» Exercise
From the line containing "Task: Click the blue up-down arrows of Typ" to the last line of the records, reproduce every line exactly and print nothing else.
⟨
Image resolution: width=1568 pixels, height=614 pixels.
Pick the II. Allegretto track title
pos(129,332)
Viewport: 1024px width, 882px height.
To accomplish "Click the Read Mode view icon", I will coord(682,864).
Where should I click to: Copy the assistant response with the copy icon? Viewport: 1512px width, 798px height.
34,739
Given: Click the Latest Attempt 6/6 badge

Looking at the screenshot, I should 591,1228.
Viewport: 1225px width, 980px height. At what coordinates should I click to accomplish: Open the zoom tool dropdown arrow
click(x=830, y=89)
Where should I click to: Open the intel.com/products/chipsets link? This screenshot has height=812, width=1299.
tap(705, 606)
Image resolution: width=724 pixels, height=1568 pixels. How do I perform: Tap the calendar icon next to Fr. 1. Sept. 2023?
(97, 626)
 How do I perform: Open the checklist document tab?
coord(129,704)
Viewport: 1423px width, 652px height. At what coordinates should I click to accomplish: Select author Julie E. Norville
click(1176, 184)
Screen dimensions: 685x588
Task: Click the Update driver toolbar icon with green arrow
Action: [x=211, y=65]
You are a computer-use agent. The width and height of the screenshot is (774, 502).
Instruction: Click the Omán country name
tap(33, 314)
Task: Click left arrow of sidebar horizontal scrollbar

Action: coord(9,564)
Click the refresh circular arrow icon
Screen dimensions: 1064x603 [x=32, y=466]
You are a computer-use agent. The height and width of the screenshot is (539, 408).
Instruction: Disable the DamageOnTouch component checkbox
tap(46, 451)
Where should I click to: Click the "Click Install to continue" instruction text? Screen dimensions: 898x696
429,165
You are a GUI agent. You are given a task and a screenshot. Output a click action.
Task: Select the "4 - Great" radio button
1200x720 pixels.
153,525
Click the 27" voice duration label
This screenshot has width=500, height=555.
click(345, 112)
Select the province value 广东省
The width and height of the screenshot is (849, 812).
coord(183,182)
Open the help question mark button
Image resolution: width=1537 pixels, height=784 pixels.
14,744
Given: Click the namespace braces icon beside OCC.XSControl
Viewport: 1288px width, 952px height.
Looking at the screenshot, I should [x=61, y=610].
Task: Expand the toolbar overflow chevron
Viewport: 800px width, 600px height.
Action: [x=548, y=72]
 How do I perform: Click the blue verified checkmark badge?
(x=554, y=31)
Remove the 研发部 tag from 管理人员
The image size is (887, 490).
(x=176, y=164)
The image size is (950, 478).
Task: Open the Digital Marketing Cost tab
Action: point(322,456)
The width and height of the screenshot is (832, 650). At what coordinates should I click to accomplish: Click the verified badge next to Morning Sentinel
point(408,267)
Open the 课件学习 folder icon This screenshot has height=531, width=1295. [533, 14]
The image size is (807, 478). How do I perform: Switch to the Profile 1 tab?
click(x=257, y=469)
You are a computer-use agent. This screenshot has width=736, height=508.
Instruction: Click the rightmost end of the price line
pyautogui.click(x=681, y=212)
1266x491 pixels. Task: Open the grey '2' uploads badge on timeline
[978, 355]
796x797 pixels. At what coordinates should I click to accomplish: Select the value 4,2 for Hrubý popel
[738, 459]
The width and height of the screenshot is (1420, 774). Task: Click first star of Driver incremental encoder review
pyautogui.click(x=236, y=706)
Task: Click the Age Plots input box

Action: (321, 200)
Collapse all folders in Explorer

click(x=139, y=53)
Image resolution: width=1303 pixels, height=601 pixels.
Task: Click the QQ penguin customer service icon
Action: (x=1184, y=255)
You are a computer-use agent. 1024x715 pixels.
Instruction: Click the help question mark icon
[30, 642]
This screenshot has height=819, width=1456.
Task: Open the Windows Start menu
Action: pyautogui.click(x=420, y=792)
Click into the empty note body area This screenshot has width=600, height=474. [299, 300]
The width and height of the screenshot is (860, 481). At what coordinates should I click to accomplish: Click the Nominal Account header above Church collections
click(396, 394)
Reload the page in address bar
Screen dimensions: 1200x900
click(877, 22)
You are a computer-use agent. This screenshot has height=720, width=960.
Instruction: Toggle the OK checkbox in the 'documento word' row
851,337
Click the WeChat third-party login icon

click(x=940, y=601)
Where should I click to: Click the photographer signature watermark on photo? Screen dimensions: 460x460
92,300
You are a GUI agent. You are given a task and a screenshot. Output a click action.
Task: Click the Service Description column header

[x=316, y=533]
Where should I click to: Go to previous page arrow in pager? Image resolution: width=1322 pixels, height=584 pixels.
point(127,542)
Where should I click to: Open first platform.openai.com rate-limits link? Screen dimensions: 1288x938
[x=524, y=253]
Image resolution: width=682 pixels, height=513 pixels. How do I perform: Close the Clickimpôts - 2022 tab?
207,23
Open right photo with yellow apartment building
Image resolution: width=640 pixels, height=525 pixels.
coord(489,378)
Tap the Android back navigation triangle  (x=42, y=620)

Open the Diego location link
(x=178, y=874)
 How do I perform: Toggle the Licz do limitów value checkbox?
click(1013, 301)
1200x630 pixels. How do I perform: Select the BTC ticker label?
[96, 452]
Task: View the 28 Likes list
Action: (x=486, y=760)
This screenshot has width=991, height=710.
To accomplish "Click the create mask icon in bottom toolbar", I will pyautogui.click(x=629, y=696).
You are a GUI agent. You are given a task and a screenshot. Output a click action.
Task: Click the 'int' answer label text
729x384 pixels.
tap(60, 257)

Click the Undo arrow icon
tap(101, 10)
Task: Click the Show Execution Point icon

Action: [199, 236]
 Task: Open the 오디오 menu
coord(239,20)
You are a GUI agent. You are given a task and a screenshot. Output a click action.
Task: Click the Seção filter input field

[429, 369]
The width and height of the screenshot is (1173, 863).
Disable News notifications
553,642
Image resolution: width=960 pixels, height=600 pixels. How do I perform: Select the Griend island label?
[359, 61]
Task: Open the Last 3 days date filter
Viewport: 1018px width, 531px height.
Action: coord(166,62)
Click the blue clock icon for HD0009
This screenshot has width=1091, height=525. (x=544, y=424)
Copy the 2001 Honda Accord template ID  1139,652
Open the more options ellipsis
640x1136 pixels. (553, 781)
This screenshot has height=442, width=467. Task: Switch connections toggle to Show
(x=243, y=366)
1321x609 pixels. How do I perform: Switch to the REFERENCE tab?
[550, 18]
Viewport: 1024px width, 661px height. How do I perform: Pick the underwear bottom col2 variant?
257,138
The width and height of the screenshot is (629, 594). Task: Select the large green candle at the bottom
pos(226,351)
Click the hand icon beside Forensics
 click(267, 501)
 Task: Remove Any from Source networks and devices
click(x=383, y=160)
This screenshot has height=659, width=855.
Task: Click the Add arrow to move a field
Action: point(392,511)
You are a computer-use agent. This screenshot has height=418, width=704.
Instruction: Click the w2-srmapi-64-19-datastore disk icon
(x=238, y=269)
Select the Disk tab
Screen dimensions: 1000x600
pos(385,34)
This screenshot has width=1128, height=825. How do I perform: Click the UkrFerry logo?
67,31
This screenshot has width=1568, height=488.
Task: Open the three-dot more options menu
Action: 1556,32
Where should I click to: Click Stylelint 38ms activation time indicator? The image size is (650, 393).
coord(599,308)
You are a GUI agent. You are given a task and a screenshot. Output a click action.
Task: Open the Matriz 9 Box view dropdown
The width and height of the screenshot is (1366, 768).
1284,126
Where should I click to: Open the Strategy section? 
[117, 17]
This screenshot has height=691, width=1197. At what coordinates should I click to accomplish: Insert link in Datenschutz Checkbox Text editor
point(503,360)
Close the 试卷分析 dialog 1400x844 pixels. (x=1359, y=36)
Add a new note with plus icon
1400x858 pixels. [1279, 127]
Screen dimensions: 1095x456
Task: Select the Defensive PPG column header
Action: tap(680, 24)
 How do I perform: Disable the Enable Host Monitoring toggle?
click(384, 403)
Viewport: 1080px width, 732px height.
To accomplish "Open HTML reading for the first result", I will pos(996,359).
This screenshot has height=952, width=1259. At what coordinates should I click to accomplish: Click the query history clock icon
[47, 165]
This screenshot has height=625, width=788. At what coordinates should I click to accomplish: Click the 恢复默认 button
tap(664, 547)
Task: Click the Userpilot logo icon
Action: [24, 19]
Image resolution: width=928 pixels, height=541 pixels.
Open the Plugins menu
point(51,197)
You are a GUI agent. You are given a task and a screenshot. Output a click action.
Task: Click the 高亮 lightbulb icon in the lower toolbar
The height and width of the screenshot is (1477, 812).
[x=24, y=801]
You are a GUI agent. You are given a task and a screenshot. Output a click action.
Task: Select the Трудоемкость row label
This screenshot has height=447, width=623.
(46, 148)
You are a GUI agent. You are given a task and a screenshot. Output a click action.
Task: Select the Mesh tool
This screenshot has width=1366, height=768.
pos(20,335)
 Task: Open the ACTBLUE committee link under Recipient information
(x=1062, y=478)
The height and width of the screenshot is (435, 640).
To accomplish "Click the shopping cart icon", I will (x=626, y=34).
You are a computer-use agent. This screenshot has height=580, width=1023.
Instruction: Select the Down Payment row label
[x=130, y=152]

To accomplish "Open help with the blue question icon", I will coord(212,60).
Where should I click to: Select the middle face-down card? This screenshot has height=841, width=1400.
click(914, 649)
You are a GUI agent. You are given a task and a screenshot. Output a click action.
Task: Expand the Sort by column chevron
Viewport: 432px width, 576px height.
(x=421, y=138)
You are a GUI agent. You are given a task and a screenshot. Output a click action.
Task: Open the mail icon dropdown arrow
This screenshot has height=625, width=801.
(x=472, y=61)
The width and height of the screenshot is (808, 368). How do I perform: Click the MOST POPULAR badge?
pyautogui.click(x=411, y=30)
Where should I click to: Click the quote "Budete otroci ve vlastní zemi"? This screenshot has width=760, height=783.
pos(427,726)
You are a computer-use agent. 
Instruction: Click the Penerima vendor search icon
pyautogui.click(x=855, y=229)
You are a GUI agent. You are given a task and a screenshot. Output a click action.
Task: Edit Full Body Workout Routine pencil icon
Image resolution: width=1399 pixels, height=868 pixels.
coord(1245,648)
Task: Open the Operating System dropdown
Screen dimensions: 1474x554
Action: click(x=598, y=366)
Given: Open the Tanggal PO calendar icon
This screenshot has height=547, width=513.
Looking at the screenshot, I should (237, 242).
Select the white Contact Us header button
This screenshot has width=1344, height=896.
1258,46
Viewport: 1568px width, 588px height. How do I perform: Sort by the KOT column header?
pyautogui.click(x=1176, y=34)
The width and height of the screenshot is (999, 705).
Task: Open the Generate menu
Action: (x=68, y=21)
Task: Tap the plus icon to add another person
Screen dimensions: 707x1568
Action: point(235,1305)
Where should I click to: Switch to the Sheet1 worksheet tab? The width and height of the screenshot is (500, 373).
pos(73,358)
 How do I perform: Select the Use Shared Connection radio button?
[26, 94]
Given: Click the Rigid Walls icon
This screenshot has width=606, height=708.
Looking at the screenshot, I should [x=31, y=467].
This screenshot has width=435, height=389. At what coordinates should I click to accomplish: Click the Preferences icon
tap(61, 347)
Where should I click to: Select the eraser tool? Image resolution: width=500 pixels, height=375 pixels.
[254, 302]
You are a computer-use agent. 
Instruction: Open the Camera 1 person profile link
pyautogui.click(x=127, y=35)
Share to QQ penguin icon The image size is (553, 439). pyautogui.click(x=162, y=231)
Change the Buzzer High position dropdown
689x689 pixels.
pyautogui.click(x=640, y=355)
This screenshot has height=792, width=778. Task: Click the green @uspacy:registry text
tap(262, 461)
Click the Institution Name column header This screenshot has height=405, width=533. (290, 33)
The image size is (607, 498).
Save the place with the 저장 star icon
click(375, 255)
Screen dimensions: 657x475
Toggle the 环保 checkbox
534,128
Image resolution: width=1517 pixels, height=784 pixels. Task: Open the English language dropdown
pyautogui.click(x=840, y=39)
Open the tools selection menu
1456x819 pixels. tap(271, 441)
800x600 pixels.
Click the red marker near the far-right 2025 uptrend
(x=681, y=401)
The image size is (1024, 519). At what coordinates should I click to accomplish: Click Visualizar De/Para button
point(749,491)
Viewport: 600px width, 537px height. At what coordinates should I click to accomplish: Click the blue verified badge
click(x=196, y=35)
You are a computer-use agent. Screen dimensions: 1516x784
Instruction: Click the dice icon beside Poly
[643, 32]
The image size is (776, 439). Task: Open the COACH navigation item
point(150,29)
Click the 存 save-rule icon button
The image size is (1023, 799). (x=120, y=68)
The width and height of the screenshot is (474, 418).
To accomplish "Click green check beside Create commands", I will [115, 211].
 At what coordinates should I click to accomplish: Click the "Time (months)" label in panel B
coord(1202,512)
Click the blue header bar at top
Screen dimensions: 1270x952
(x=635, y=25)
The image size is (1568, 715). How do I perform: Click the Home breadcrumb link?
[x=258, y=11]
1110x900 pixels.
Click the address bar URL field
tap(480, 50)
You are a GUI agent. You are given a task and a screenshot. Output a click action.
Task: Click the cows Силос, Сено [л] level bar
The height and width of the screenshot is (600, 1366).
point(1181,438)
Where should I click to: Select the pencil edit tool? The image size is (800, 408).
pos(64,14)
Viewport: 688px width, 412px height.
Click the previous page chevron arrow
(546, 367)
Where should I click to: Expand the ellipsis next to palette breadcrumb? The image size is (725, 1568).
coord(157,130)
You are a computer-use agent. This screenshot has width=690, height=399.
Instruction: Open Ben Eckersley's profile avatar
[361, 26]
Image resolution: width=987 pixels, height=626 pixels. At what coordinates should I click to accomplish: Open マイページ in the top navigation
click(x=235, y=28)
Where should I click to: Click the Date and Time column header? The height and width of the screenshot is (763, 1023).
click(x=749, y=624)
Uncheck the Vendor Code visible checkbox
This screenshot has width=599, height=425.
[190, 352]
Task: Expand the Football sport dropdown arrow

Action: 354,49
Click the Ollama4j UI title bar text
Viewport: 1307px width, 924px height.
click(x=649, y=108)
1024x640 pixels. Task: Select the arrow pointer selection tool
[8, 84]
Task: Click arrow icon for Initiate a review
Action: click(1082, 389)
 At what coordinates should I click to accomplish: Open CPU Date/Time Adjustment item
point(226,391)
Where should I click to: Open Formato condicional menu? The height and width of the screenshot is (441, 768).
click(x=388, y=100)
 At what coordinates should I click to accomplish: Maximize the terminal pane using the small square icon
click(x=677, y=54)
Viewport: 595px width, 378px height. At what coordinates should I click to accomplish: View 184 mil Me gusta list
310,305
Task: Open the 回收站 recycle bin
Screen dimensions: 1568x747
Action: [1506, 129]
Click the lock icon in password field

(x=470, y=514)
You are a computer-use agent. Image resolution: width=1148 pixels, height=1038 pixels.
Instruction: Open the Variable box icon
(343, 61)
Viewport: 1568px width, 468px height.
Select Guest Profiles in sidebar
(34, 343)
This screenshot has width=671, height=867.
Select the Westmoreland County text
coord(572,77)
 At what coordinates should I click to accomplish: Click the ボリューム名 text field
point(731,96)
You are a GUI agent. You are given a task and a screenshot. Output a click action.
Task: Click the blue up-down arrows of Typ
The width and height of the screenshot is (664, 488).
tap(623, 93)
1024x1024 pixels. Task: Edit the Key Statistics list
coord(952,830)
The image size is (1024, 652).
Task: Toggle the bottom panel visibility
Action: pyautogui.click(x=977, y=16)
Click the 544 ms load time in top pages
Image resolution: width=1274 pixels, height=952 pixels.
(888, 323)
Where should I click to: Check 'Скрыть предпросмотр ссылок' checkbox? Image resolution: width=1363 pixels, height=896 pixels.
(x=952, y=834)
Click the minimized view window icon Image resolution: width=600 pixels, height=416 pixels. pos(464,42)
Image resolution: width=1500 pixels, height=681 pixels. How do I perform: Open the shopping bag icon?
⟩
» Solution for this task
Task: Click the blue up-down arrows of Typ
The width and height of the screenshot is (664, 488).
tap(623, 93)
1024x1024 pixels. Task: Edit the Key Statistics list
coord(952,830)
The image size is (1024, 652).
Task: Toggle the bottom panel visibility
Action: pyautogui.click(x=977, y=16)
Click the 544 ms load time in top pages
Image resolution: width=1274 pixels, height=952 pixels.
(888, 323)
Where should I click to: Check 'Скрыть предпросмотр ссылок' checkbox? Image resolution: width=1363 pixels, height=896 pixels.
(x=952, y=834)
Click the minimized view window icon Image resolution: width=600 pixels, height=416 pixels. pos(464,42)
Image resolution: width=1500 pixels, height=681 pixels. How do I perform: Open the shopping bag icon?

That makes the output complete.